Archives For High Dynamic Range

Dawn Aug 27

Dawn on Appleton Ridge


Good morning from the Ridge here is Appleton, Maine. There was a beautiful sunrise this morning, so ran outside to shoot a photograph capturing the late summer season. Fall feels like it is just around the corner….

The sun was just a little too high in the sky for an open shot of the St George valley, plus I wanted to include the turning grass and wildflowers to better capture the feel of summer coming to an end. This was a great opportunity to use the dew covered grass as foreground. Not only does this help capture the mood, but on a practical note, cuts the brightness of the sun, while allowing me to see the textures of the vegetation.

To ensure a wide dynamic range (seeing details all the way from the shadows to highlights), I set the camera to continuous high, or burst rate, and shot five frames with one stop differences in exposure and then blended them with HDR Efex Pro.
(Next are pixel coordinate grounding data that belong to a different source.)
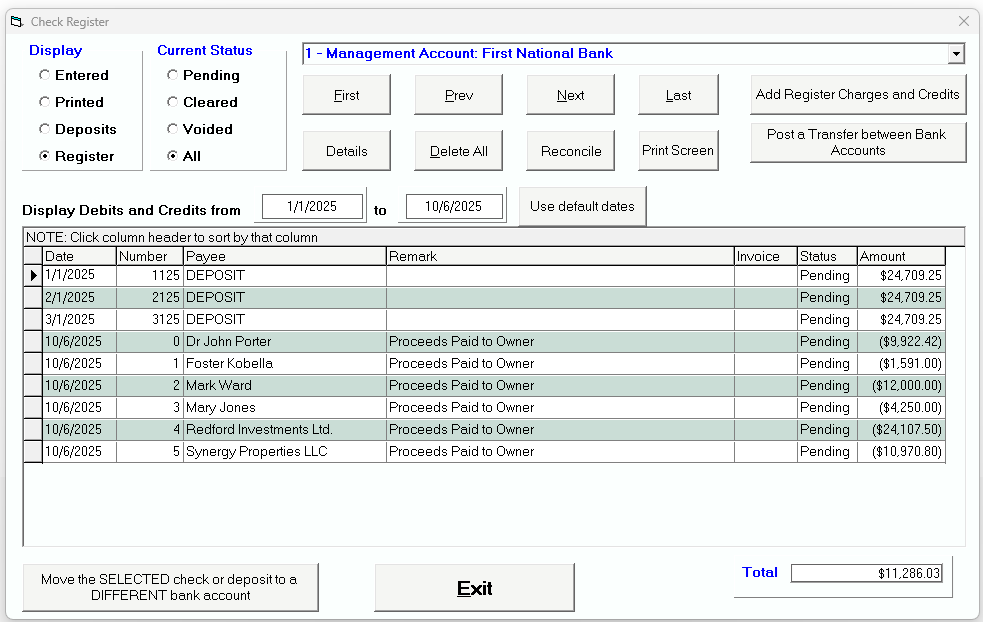Screen dimensions: 983x622
Task: Open Add Register Charges and Credits
Action: click(858, 94)
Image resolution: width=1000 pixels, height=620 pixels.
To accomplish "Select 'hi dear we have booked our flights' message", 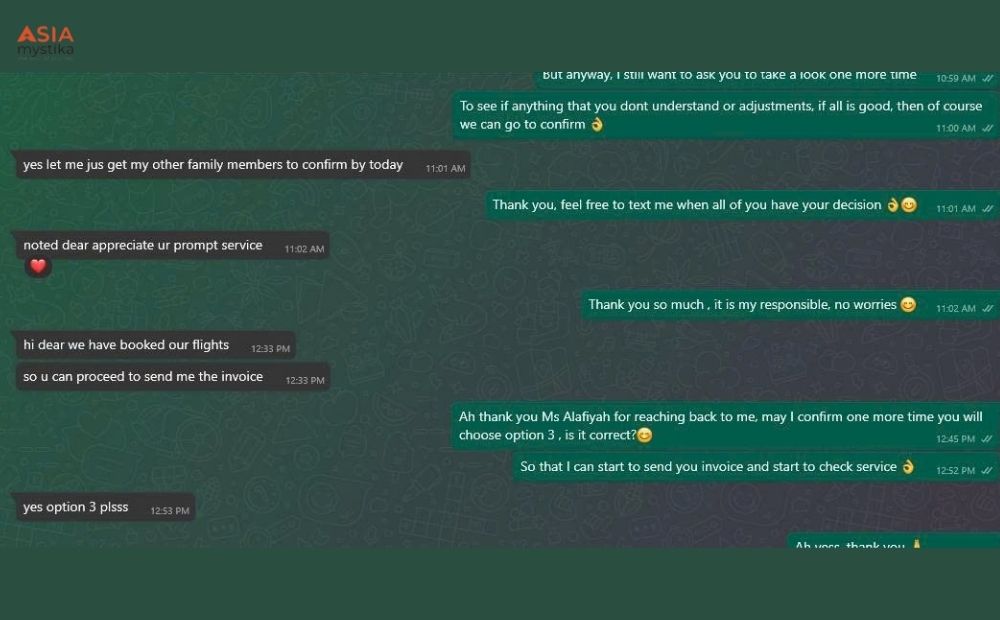I will pyautogui.click(x=155, y=345).
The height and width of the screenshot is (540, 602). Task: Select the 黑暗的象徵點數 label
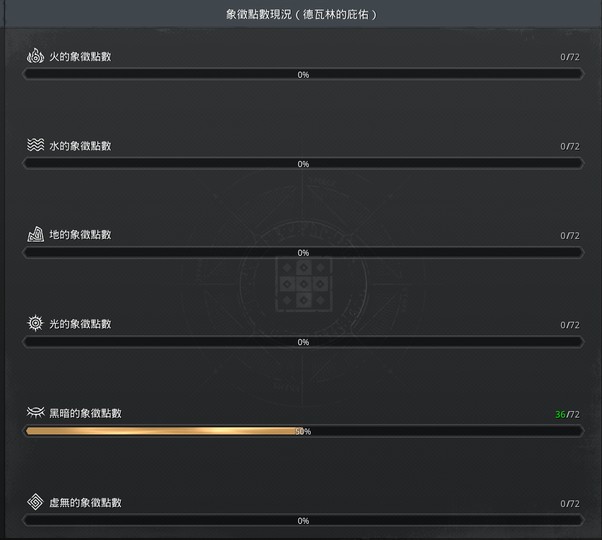coord(85,413)
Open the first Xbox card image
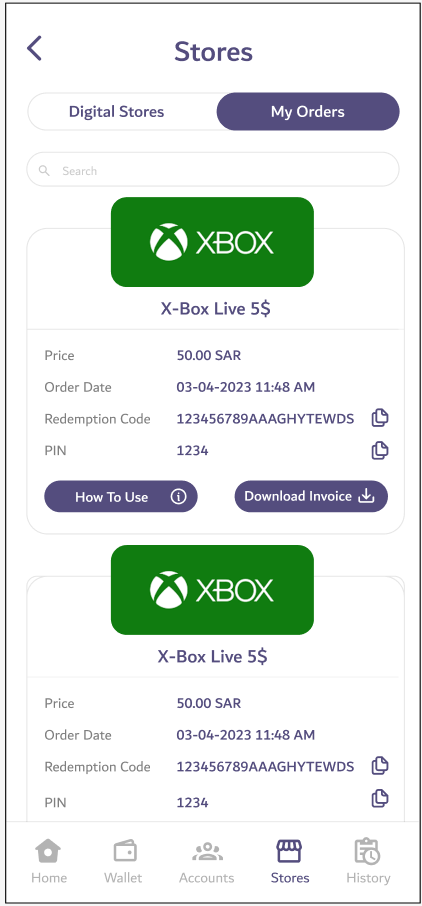 tap(212, 242)
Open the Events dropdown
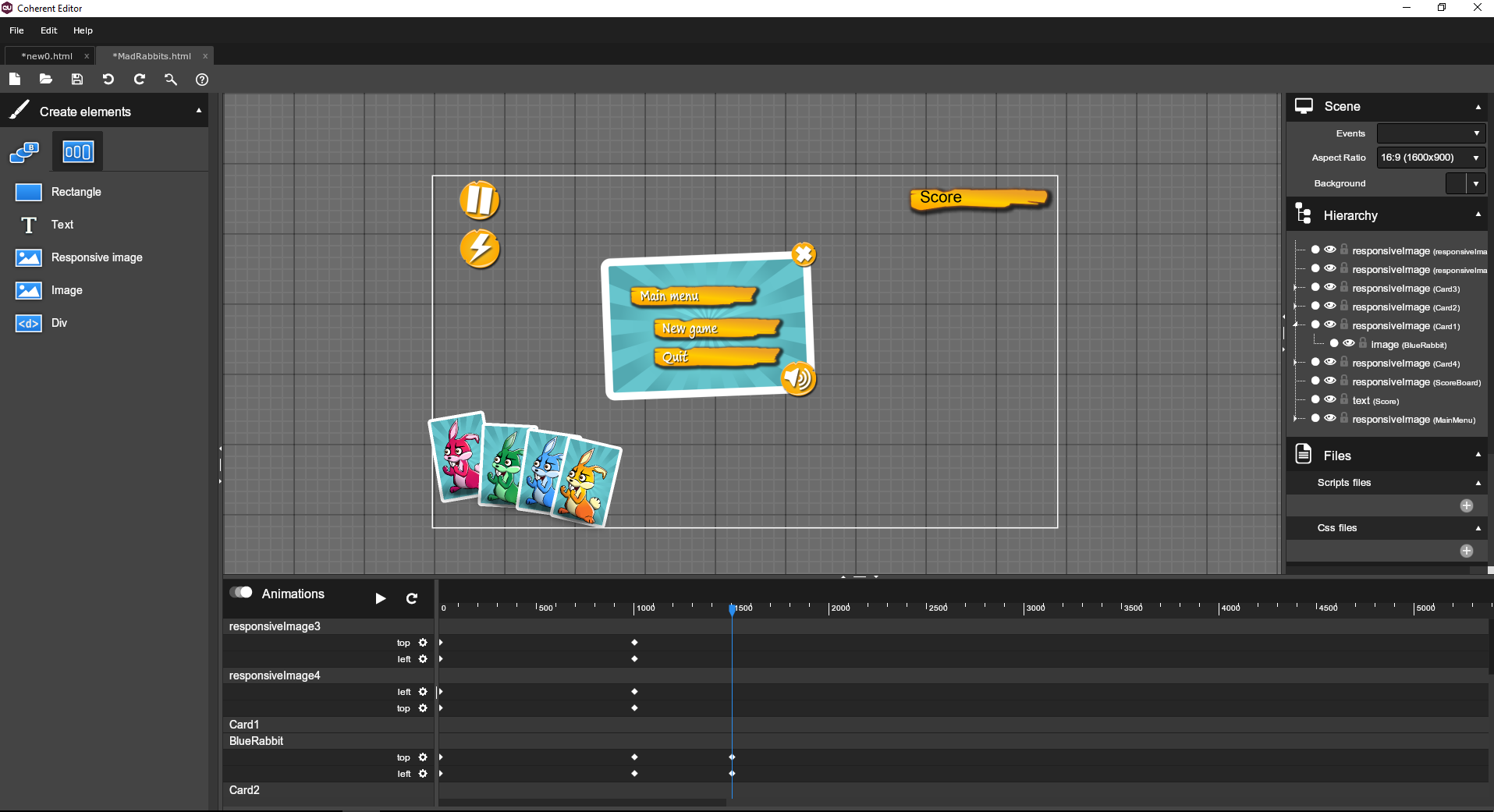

I also chose to have a relatively large depth of field, bot not push this too far, as the out of focus elements would help add depth to the photograph.

Shot at 1/200th sec at f8   17mm lens on a Nikon D800


PS  I also grabbed a quick shot of my trusty camera assistant using the same technique


Trusty camera assistant- Rosie

Trusty camera assistant- Rosie


One of the great things about digital cameras is the ability to push the limits in terms of the images that you can capture. Not only can you change ISO and white balance as you move between locations but you can also easily combine images to stitch together panoramas or capture details that would not be possible with a single exposure. HDR (High Dynamic Range) has become a well known technique and is often used to retain details from the highlights to the shadows in a scene that exceeds the normal range that a camera could capture.

I just returned from shooting dawn in Camden Harbor in Maine. Although I was mostly shooting video with my D800, I grabbed a few still images just as the sun was rising. The straight image is pretty unremarkable due to the huge difference in the lighting between the still shaded harbor and the sky. But seeing potential of the scene, I shot a series for HDR.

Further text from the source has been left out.